It is due to the circulation of her songs on the internet that she became an icon during the democratic uprisings that preceded the First Libyan Civil War. The singer has been described as "the swallow of the Libyan Amazigh spring" by the writer Lhoussain Azergui. Amazigh history has inspired much of Ben Sassi's music, for example: Numidya (Numidia), which takes the name of the Numidian Berber kingdom.

In 2011 Ben Sassi released her song 'The Revolutionary Our Star' in Tamazight, which according to the political researcher Nadine Schnelzer "is remarkable in itself". The fact the song, and her music more generally praises the sacrifices made by the Libyans during the revolution, explains why she has become an icon of the Libyan Amazigh movement. Her music also addresses issues of gender facing Libyan and Amazigh communities.

__________________________________________________

PROBLEM TO SOLVE:
Can you summarize the passage on Ben Sassi in two sentences?

DATA SUPPLIED:
__________________________________________________

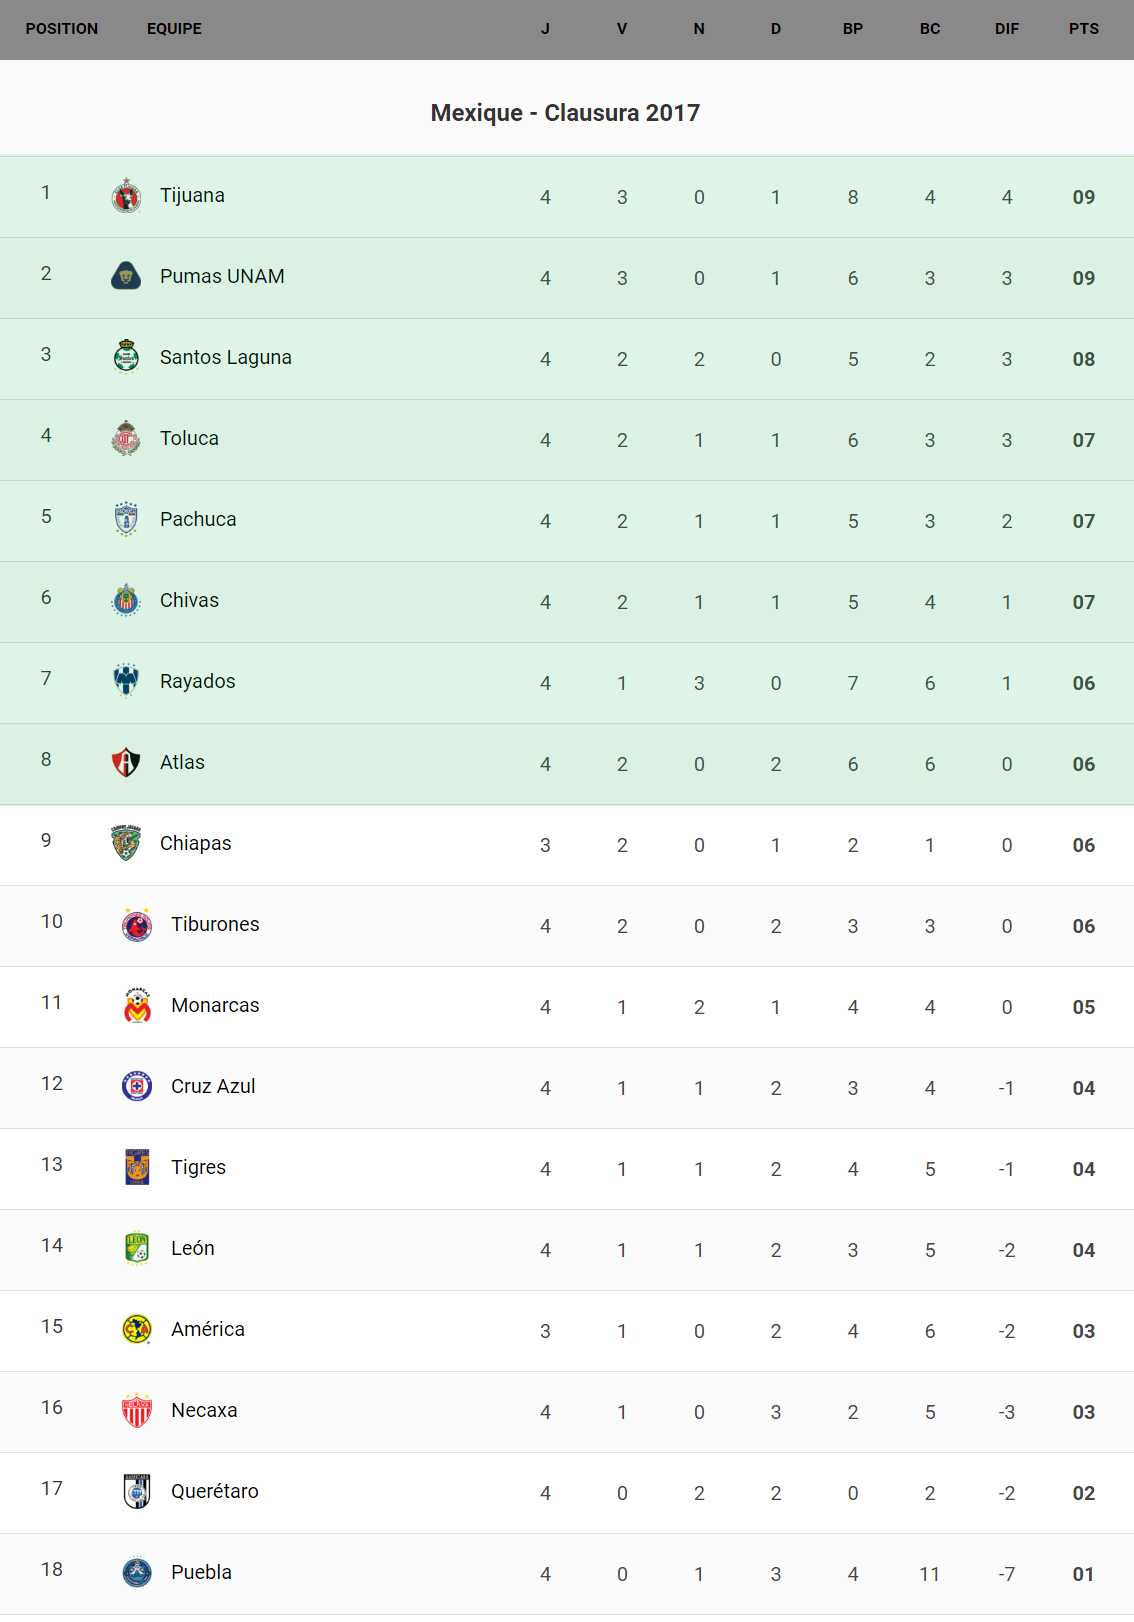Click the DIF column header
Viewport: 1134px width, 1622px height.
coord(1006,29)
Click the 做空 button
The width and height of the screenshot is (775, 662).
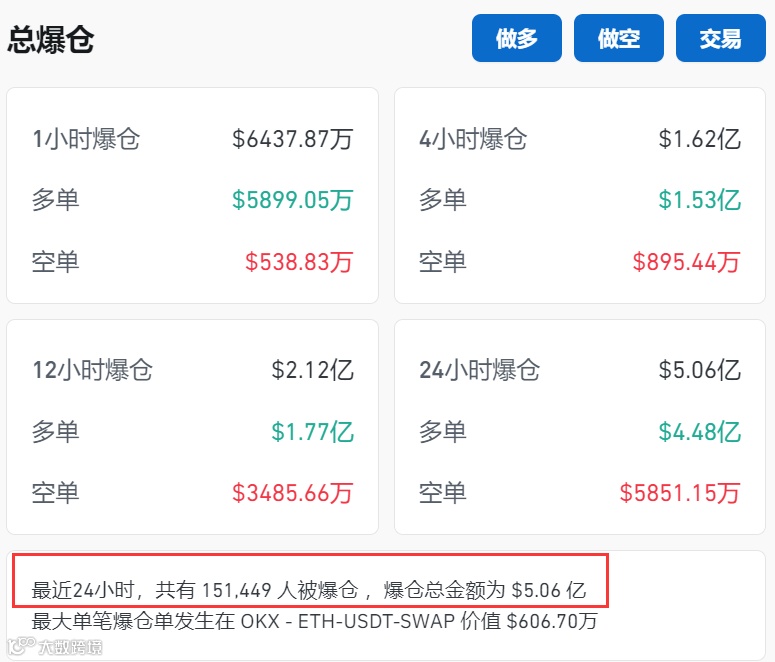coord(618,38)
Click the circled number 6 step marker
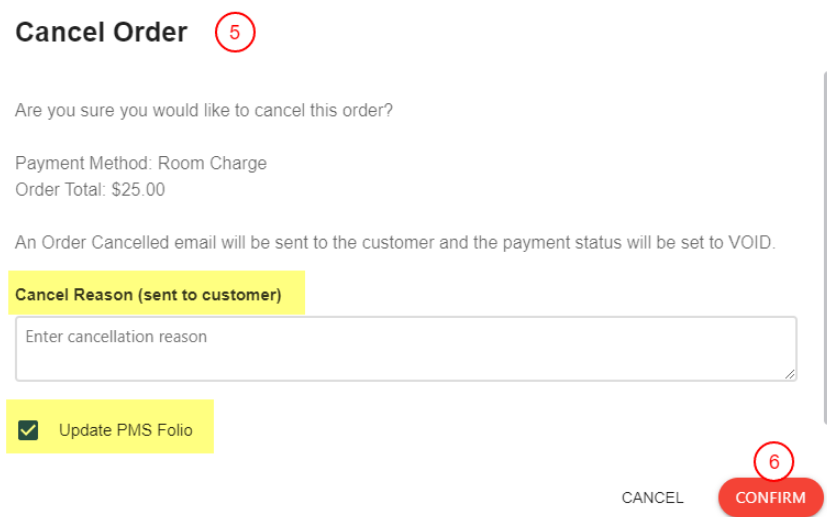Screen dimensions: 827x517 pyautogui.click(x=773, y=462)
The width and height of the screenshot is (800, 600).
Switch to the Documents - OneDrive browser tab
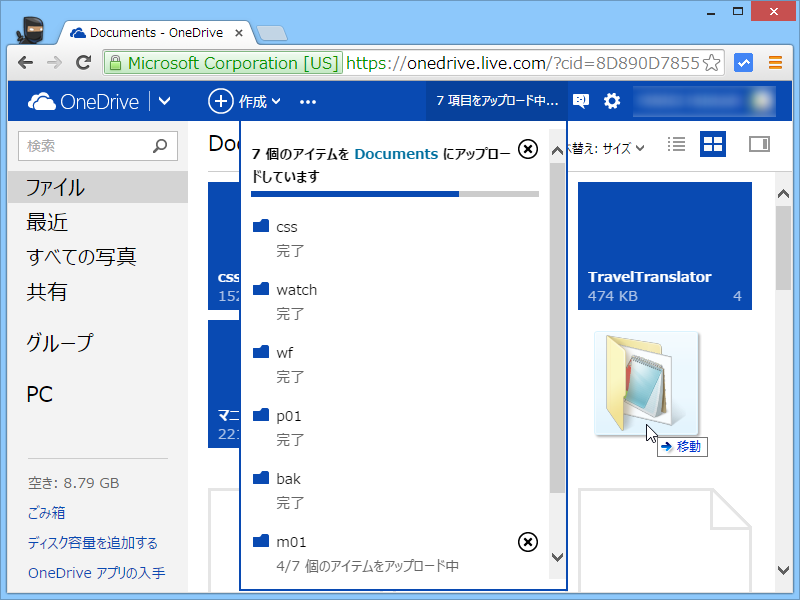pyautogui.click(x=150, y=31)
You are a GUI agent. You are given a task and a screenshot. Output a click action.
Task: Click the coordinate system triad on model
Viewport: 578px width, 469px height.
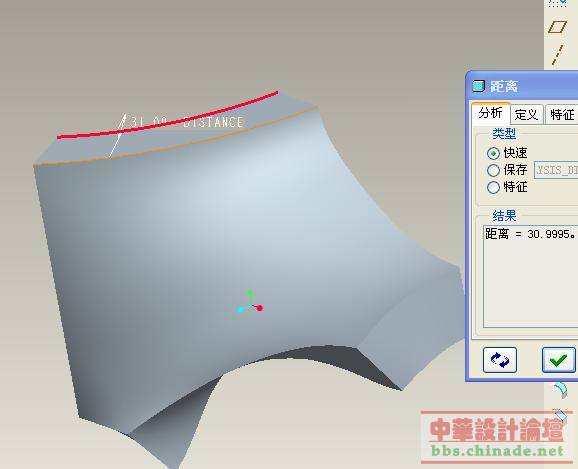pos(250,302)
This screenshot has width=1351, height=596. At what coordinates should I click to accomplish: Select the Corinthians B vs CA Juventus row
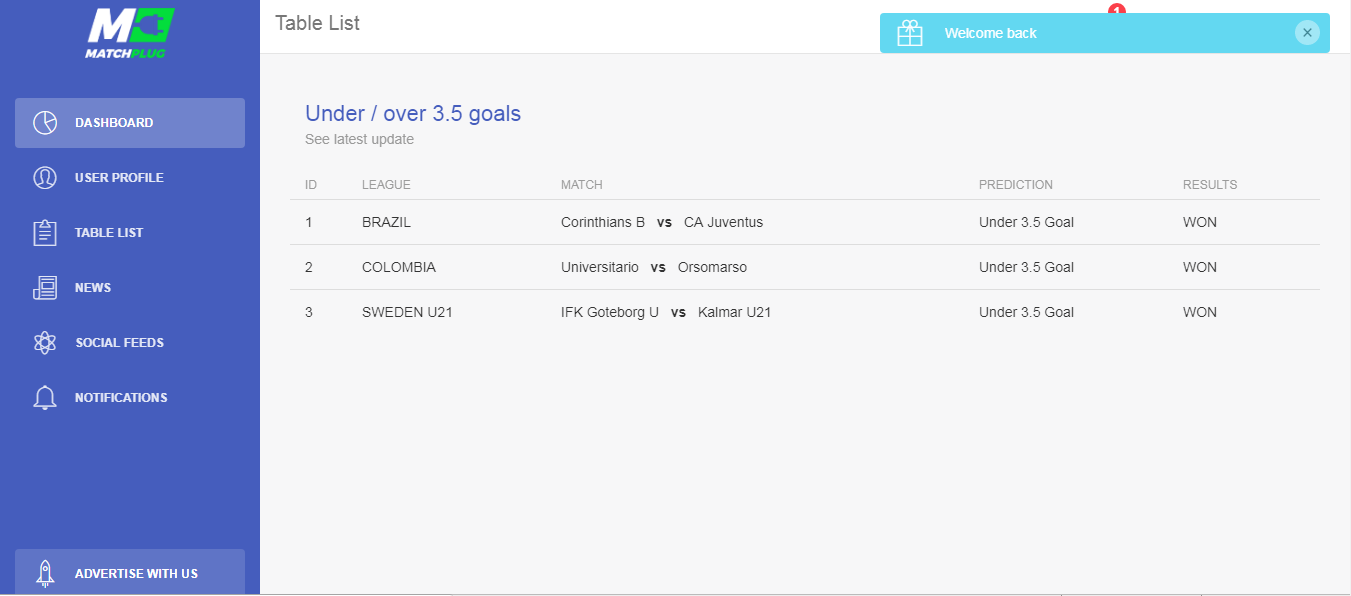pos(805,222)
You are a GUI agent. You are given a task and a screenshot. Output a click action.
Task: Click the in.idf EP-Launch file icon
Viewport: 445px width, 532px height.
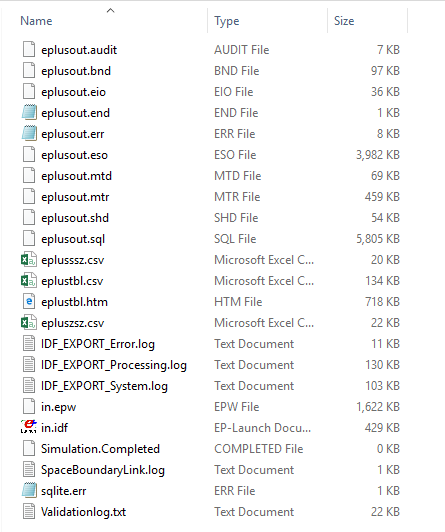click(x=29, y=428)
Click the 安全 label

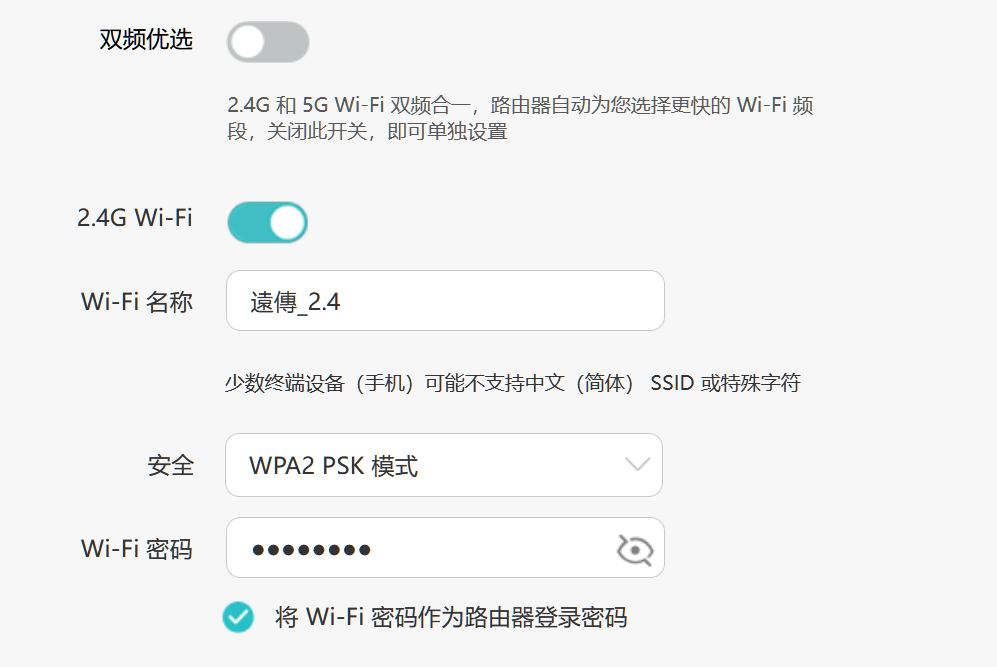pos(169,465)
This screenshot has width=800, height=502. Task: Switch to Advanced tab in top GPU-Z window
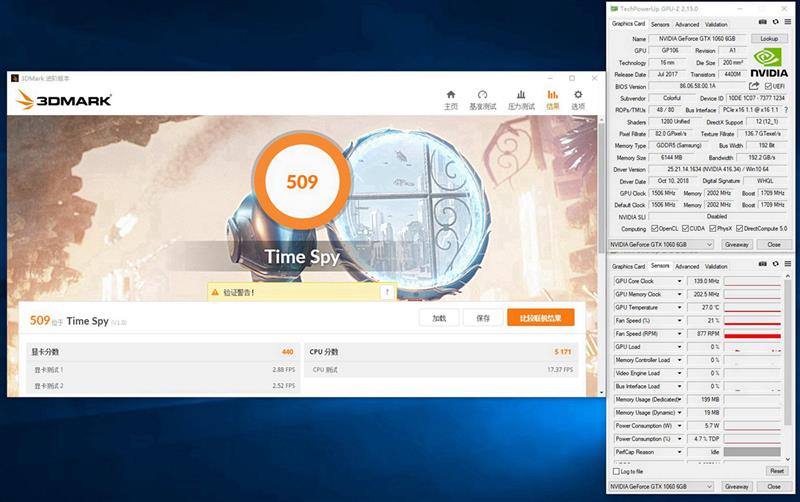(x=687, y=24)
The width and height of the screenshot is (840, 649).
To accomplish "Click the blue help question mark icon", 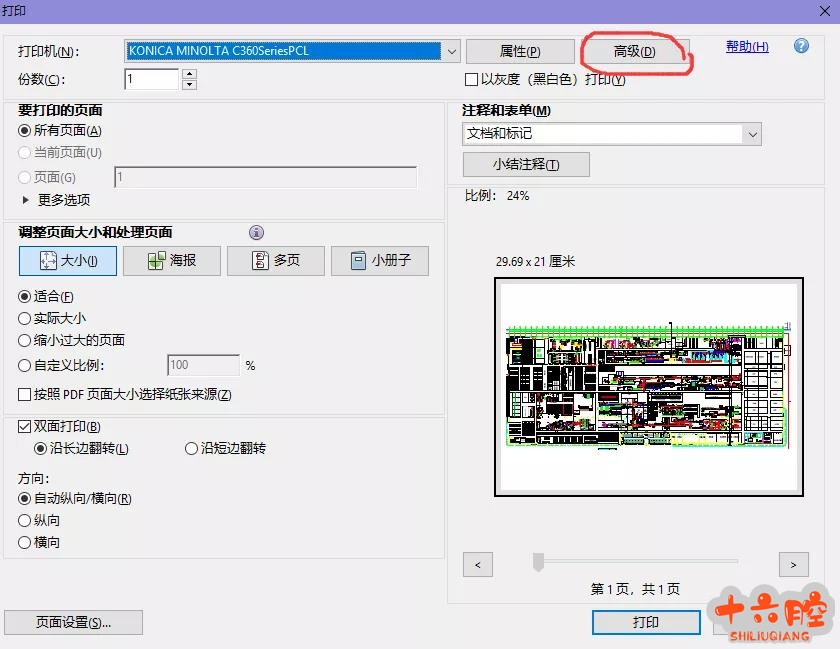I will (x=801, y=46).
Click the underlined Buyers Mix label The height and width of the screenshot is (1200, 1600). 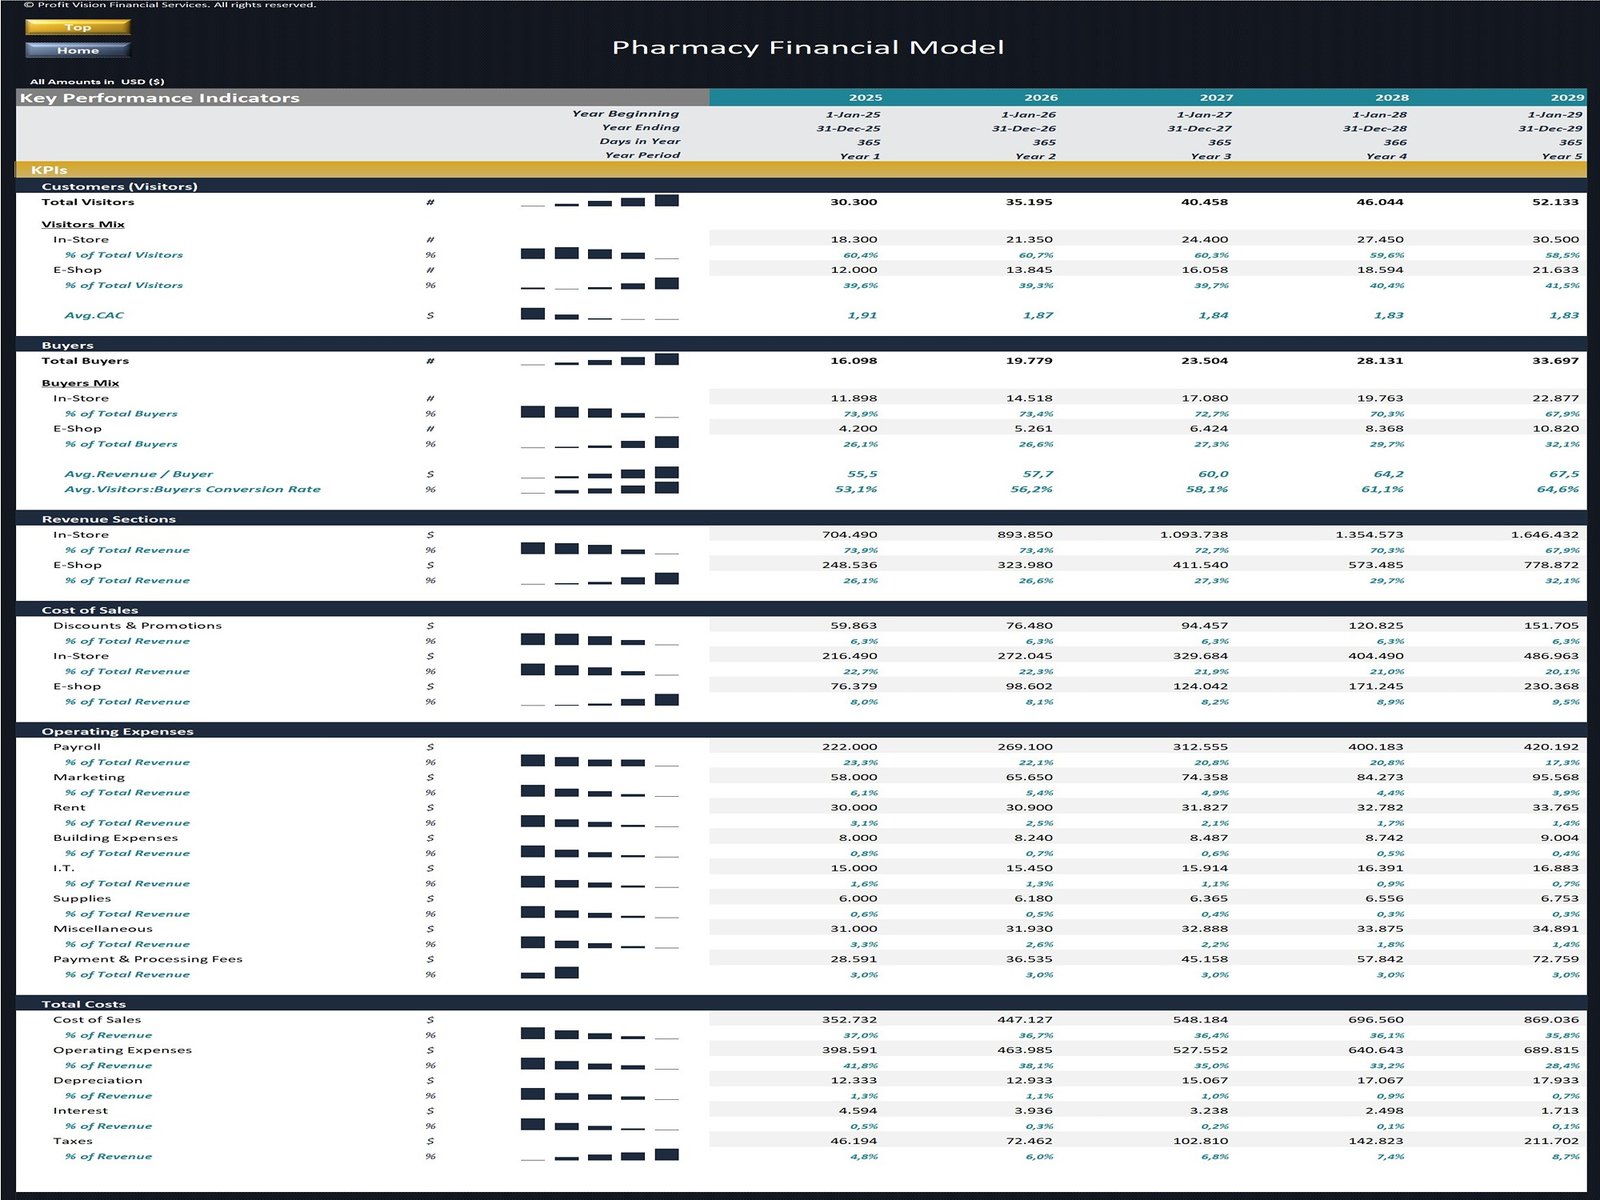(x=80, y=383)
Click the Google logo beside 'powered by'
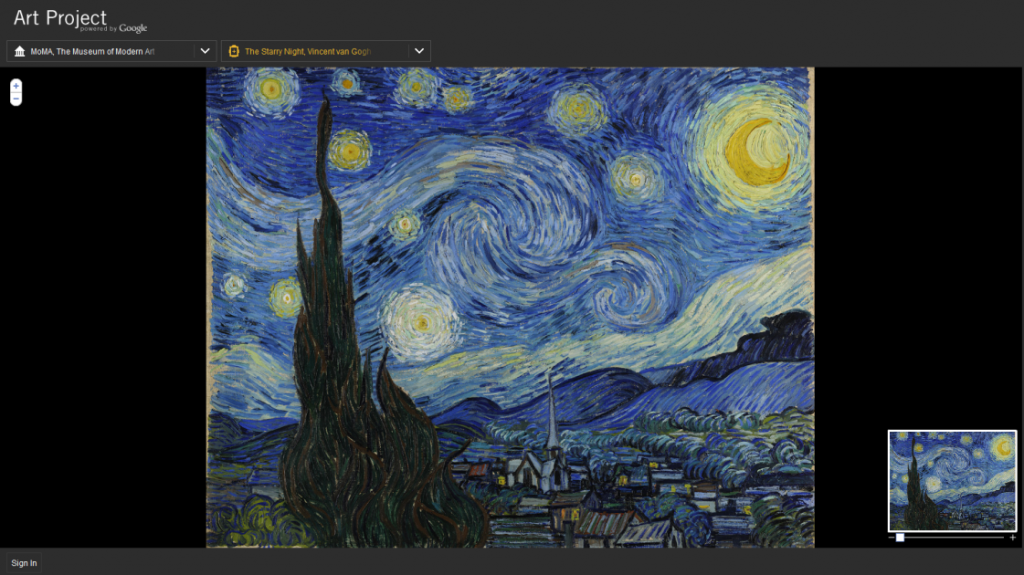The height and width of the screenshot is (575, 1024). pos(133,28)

__________________________________________________

RESPONSE TO THIS EXERCISE:
Ben Sassi became an icon during the democratic uprisings before the First Libyan Civil War because her songs circulated on the internet, and much of her music, such as Numidya, draws on Amazigh history. Her 2011 song in Tamazight and her music more generally praise the sacrifices Libyans made during the revolution, which explains why she became an icon of the Libyan Amazigh movement, and her music also addresses gender issues facing Libyan and Amazigh communities.